Where does the string "drawing" occur in the records below? Copy every line that holds it.

[Stored data]

>>>>

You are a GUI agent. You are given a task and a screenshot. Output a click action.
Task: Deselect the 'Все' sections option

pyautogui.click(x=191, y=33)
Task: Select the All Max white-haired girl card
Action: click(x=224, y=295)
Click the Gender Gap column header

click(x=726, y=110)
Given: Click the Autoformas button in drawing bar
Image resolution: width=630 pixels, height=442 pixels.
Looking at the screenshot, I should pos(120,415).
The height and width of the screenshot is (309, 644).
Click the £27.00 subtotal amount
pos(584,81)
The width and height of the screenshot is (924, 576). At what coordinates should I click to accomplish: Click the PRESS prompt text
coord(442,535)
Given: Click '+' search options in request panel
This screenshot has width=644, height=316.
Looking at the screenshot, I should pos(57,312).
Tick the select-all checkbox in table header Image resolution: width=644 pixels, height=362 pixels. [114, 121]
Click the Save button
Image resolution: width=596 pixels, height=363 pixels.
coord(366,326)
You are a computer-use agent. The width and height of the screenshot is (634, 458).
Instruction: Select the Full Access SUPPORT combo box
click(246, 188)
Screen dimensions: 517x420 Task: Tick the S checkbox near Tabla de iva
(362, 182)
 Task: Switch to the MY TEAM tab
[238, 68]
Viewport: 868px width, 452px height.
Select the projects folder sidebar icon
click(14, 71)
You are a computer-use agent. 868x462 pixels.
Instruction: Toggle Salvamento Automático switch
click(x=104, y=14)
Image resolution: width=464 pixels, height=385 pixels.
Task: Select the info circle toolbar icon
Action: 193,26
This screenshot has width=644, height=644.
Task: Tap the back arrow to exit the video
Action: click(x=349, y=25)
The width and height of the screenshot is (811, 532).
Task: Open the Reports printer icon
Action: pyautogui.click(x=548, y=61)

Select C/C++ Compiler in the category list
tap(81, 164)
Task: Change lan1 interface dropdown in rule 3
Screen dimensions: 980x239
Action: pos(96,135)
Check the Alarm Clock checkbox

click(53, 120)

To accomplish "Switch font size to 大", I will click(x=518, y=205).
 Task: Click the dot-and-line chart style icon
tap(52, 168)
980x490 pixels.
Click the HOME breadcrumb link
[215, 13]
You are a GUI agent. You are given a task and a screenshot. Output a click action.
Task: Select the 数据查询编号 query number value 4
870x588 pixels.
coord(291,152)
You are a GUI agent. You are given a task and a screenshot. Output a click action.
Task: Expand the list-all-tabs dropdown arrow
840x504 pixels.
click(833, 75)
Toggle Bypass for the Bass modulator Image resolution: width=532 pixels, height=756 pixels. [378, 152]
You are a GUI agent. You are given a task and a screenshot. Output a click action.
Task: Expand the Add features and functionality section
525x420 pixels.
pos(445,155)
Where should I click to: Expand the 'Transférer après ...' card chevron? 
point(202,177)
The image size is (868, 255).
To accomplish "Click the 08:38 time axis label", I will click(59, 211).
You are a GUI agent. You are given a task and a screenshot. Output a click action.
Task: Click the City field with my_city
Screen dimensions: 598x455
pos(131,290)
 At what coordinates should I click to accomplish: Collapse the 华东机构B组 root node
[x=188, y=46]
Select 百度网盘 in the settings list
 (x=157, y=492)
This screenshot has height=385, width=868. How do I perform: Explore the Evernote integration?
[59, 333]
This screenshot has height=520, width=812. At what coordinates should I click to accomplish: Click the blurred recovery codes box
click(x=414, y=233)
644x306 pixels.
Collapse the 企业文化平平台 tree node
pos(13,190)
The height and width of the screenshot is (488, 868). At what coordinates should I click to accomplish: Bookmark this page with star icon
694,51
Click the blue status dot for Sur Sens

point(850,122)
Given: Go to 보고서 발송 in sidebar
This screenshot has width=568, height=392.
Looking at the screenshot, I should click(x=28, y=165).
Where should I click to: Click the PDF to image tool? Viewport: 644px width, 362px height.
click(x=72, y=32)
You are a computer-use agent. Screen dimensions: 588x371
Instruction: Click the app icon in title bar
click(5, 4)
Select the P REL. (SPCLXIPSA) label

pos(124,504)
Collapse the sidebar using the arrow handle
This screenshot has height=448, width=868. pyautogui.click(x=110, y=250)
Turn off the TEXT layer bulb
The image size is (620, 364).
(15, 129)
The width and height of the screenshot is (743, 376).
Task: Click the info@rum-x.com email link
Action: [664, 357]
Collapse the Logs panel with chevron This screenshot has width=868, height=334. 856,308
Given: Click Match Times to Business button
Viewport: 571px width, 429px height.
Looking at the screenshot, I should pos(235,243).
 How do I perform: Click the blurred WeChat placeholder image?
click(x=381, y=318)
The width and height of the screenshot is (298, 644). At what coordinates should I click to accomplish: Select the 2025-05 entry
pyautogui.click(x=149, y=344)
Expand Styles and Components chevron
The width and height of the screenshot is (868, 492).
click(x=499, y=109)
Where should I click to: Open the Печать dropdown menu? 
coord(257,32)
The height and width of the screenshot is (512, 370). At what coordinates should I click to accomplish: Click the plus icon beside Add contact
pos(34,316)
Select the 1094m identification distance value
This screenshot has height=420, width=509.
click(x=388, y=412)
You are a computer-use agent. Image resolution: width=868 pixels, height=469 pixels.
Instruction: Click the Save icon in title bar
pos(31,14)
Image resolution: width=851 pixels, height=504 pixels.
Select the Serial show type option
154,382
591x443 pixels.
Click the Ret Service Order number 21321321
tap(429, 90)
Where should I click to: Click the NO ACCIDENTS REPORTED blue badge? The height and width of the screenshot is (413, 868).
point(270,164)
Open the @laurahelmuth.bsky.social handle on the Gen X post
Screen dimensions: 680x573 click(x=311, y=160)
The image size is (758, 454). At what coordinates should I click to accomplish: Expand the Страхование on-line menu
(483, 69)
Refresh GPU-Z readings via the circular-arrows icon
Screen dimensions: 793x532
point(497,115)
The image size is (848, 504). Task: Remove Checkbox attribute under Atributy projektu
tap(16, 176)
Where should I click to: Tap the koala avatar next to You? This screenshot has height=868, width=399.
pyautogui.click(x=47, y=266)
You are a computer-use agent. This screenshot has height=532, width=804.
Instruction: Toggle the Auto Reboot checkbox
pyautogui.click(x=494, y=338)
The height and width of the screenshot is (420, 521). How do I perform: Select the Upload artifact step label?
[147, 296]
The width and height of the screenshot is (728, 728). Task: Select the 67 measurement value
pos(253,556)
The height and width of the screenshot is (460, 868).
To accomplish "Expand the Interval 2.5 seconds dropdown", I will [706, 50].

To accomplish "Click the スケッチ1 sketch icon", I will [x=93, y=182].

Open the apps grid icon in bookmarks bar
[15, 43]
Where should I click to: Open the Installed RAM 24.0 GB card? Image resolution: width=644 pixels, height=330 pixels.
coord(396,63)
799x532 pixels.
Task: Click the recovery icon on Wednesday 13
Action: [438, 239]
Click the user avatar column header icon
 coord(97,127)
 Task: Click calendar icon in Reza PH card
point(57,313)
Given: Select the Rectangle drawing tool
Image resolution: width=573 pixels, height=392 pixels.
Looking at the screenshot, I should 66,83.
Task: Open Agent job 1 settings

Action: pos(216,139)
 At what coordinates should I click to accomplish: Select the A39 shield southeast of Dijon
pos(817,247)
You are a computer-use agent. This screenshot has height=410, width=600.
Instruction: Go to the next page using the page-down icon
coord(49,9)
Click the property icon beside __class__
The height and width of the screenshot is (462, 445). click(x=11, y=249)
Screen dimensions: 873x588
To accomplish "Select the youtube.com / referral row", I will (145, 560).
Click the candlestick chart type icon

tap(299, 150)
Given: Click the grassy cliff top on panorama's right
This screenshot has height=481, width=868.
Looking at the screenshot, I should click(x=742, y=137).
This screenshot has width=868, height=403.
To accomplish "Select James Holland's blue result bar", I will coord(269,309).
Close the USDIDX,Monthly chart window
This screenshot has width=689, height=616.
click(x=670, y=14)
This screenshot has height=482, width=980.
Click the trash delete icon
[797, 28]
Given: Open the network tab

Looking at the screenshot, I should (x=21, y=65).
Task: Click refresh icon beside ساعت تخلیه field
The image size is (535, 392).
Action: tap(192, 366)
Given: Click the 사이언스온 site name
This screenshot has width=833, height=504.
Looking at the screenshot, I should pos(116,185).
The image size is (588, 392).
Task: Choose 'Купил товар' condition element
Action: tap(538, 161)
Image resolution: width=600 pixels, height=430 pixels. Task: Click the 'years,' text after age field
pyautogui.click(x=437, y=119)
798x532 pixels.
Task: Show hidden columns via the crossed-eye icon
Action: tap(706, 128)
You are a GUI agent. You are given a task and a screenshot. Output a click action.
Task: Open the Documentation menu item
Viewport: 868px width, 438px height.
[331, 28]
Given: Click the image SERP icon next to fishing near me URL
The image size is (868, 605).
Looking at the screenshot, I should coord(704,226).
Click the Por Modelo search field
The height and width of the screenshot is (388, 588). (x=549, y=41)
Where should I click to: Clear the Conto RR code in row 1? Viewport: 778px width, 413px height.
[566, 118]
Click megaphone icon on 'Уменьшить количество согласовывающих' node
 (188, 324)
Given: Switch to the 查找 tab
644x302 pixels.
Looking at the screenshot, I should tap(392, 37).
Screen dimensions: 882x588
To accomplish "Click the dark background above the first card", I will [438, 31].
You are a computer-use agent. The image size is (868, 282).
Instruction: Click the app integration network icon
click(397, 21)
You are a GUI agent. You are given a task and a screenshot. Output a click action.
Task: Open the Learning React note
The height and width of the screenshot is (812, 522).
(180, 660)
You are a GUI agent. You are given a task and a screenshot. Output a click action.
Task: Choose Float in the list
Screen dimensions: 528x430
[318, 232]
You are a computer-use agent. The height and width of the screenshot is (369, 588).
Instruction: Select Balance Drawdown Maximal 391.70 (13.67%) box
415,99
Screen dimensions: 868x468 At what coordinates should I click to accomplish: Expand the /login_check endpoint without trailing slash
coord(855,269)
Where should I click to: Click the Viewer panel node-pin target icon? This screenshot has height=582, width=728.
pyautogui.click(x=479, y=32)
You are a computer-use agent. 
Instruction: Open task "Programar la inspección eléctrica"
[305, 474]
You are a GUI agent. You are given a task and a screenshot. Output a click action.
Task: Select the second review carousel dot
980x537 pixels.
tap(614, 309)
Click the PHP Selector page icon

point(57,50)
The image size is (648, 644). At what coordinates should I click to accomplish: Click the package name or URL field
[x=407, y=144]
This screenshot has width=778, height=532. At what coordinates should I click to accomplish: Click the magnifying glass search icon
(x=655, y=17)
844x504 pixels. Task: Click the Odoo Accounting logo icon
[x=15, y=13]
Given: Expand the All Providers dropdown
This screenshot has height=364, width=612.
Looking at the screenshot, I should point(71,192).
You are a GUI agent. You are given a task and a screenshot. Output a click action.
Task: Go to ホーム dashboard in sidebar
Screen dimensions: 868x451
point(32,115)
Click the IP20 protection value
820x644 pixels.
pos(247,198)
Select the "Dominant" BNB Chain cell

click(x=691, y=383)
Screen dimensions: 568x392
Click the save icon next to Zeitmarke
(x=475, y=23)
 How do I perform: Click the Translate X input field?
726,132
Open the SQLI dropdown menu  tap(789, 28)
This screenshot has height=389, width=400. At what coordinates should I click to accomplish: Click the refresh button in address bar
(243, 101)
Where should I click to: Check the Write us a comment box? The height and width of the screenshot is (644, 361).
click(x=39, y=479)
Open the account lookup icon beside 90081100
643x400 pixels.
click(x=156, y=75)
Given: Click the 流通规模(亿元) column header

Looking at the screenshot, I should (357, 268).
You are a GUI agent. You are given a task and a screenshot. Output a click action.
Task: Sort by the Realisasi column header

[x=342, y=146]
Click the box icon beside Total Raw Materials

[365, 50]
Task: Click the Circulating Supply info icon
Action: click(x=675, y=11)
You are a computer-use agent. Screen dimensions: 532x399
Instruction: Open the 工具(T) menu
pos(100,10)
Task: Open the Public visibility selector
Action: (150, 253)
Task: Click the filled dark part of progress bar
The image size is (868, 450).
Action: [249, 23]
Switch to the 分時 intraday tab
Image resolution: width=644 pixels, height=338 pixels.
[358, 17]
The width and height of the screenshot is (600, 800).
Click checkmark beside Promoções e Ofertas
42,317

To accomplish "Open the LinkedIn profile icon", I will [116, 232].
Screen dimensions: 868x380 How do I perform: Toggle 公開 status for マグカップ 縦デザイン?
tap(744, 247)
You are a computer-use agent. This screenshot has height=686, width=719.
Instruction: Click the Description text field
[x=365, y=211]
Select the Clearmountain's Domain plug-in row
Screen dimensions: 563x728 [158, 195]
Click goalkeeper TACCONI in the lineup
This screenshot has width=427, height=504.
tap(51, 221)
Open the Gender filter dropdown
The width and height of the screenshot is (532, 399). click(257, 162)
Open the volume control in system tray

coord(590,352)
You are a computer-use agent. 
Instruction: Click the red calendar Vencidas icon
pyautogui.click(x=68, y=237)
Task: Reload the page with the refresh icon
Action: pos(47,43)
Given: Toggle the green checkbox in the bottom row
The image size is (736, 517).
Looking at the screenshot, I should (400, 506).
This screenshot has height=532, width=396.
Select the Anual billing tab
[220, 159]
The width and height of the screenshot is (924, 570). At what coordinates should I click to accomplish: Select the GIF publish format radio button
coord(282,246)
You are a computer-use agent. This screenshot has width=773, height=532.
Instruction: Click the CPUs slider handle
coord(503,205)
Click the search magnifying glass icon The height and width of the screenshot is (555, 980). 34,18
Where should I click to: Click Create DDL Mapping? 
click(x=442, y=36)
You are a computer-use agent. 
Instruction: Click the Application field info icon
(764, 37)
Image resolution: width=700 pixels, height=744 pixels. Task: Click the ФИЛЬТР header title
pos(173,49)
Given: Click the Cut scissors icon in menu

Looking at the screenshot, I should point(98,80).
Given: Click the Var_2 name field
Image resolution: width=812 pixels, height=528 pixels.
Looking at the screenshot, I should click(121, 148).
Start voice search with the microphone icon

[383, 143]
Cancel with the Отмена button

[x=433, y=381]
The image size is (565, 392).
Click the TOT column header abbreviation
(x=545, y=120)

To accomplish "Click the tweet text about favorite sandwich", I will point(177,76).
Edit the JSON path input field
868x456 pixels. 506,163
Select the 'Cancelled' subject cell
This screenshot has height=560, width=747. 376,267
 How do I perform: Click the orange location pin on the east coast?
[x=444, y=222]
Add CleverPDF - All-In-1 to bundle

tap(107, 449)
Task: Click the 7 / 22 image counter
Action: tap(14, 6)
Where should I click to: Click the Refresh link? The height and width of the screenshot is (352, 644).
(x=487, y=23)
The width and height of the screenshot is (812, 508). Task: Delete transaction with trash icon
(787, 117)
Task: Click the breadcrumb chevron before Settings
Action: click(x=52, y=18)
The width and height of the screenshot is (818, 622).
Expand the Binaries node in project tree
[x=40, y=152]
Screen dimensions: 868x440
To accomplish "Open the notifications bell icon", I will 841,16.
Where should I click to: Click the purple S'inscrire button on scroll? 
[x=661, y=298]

<<<<

## WRITTEN ANSWER
Given: Click the Autoformas button in drawing bar
Given: Select the Rectangle drawing tool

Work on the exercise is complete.